(Word and element location items)
— start —

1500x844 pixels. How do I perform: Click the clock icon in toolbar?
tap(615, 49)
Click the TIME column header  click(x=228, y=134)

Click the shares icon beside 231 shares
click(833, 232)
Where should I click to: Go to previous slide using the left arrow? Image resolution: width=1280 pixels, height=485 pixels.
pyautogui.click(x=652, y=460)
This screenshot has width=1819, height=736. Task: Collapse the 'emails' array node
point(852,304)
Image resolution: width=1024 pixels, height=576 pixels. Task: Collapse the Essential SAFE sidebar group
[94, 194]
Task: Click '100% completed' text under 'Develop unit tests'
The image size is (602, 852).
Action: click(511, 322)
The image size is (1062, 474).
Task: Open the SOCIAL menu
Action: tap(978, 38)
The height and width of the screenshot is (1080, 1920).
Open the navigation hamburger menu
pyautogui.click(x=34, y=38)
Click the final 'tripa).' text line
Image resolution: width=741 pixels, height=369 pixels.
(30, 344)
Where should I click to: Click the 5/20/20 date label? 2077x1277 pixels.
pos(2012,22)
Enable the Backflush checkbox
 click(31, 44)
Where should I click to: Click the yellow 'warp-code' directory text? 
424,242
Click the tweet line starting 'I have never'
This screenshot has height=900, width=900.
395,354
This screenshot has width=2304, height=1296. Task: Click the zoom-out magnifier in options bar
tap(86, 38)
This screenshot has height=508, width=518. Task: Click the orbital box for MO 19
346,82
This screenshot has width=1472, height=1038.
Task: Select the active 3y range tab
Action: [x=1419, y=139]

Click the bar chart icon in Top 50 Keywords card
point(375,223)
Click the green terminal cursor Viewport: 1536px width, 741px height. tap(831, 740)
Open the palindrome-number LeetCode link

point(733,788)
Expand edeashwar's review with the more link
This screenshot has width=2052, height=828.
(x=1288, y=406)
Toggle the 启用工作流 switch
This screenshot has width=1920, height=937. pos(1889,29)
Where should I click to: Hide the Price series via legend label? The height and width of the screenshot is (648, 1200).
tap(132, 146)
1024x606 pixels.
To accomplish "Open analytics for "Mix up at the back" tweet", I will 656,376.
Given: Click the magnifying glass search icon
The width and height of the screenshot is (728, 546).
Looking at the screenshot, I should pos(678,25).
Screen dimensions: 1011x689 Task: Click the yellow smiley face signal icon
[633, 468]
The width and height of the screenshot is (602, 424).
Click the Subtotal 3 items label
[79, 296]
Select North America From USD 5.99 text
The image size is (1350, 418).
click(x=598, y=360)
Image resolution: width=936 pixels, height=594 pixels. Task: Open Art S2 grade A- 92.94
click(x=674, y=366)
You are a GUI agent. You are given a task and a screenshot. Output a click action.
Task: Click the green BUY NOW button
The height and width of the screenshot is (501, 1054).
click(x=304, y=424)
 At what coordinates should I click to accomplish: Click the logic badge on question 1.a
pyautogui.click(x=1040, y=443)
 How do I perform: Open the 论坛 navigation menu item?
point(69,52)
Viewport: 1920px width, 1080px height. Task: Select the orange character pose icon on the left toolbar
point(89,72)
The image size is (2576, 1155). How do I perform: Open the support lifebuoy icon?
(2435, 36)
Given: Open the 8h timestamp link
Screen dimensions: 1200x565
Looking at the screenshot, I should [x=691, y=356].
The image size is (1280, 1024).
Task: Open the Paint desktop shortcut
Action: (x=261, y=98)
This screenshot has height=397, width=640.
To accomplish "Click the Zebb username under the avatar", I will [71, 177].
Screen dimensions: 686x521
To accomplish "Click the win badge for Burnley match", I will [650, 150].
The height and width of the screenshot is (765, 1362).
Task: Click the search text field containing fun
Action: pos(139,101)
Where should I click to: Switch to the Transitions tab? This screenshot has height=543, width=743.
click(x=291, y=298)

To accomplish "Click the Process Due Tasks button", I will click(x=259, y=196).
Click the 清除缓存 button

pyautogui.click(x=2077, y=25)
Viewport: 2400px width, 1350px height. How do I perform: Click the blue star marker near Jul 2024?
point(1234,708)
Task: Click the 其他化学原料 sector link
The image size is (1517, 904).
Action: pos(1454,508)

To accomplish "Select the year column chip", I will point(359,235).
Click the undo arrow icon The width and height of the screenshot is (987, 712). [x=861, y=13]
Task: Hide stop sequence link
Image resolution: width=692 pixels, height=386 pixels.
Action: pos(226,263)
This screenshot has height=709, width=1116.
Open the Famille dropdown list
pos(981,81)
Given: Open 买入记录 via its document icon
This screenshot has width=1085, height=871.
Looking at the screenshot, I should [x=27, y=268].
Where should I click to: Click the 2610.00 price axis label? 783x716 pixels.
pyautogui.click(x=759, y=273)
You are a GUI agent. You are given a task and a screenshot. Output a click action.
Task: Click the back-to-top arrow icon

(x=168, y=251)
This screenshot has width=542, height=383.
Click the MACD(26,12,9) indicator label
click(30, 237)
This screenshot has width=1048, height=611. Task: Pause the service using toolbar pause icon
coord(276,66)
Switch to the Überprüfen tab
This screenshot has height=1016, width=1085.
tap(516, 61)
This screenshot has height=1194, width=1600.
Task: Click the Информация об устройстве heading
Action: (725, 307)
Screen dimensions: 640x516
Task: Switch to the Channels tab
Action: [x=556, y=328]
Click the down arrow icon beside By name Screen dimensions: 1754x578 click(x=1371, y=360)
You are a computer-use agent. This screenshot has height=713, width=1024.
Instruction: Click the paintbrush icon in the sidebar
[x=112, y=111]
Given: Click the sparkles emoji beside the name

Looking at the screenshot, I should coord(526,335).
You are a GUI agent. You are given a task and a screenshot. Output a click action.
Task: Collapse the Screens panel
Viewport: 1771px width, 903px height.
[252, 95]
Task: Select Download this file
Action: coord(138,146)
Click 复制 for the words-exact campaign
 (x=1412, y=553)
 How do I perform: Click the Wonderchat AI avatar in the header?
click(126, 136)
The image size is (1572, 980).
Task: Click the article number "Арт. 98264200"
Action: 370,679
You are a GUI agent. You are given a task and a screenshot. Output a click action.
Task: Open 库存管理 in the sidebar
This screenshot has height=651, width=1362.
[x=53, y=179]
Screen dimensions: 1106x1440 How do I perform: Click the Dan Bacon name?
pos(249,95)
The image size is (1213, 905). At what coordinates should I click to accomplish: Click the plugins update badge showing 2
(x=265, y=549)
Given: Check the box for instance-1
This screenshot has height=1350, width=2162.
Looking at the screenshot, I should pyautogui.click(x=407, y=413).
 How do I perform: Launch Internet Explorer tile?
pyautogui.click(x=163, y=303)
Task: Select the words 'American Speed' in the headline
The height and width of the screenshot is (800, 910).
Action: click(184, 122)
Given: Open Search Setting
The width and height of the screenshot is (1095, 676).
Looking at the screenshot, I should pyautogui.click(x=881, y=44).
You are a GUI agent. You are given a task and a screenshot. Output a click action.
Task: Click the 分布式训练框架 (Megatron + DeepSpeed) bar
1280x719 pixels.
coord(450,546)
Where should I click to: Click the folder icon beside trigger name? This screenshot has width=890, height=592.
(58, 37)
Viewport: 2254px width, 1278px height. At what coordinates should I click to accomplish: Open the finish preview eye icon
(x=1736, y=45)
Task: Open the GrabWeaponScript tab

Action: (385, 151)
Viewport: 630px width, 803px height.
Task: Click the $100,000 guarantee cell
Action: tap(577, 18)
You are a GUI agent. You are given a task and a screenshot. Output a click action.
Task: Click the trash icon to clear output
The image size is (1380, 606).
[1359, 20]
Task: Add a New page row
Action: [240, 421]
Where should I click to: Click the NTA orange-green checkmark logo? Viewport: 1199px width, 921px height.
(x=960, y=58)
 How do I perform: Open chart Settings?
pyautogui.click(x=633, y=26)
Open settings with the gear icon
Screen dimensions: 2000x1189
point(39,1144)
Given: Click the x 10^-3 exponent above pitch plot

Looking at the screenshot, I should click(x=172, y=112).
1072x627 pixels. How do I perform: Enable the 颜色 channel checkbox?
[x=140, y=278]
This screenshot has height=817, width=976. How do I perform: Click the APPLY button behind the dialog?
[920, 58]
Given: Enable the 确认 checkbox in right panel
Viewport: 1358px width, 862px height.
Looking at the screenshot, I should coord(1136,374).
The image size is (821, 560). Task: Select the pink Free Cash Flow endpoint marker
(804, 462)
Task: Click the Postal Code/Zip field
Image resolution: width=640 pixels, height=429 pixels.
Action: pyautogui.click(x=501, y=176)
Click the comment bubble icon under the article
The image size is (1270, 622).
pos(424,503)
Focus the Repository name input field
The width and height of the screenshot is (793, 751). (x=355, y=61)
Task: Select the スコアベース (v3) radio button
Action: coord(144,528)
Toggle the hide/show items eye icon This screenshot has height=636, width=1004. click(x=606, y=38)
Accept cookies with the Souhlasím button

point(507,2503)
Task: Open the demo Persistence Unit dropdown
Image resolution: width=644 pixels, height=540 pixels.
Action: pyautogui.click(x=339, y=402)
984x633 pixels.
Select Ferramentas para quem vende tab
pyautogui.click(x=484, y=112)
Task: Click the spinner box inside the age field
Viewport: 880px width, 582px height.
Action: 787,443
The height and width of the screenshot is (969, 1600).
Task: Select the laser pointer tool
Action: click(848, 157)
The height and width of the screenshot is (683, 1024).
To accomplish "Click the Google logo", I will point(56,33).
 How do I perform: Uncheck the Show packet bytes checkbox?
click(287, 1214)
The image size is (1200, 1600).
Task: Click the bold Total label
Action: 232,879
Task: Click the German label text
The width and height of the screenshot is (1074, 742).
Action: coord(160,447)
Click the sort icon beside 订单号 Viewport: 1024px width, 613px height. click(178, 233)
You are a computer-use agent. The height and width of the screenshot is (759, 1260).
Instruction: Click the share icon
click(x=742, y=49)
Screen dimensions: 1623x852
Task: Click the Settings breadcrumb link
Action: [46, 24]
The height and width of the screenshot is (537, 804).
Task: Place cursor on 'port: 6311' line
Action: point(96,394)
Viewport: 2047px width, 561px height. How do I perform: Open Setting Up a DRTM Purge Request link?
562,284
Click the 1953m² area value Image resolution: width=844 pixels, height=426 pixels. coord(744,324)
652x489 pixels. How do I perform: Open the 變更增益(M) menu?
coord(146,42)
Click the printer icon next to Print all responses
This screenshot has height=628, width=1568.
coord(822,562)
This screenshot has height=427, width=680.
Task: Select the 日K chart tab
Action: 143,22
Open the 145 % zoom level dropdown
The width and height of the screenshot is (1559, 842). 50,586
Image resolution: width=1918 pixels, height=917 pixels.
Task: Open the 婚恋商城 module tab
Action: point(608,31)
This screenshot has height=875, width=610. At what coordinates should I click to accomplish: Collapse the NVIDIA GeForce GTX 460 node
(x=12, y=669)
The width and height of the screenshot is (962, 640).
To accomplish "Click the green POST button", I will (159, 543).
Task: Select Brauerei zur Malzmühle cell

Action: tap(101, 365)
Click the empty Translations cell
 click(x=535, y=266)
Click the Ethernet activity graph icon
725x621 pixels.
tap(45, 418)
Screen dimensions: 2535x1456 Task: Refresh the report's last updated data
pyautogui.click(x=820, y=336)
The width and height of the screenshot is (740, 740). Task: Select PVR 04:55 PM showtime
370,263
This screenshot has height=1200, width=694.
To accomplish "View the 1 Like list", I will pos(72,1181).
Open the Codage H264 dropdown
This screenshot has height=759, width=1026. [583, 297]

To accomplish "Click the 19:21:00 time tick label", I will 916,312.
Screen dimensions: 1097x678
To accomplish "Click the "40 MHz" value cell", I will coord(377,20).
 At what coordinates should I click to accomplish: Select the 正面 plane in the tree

— end —

* WHAT THE TASK ASKS
Copy out, word for word, the stretch of items from the line that contains "Enable the Backflush checkbox" through the line that contains "I will 656,376.", with both of those lines included.

* COMPLETED EXERCISE
Enable the Backflush checkbox
 click(31, 44)
Where should I click to: Click the yellow 'warp-code' directory text? 
424,242
Click the tweet line starting 'I have never'
This screenshot has height=900, width=900.
395,354
This screenshot has width=2304, height=1296. Task: Click the zoom-out magnifier in options bar
tap(86, 38)
This screenshot has height=508, width=518. Task: Click the orbital box for MO 19
346,82
This screenshot has width=1472, height=1038.
Task: Select the active 3y range tab
Action: [x=1419, y=139]

Click the bar chart icon in Top 50 Keywords card
point(375,223)
Click the green terminal cursor Viewport: 1536px width, 741px height. tap(831, 740)
Open the palindrome-number LeetCode link

point(733,788)
Expand edeashwar's review with the more link
This screenshot has width=2052, height=828.
(x=1288, y=406)
Toggle the 启用工作流 switch
This screenshot has width=1920, height=937. pos(1889,29)
Where should I click to: Hide the Price series via legend label? The height and width of the screenshot is (648, 1200).
tap(132, 146)
1024x606 pixels.
To accomplish "Open analytics for "Mix up at the back" tweet", I will 656,376.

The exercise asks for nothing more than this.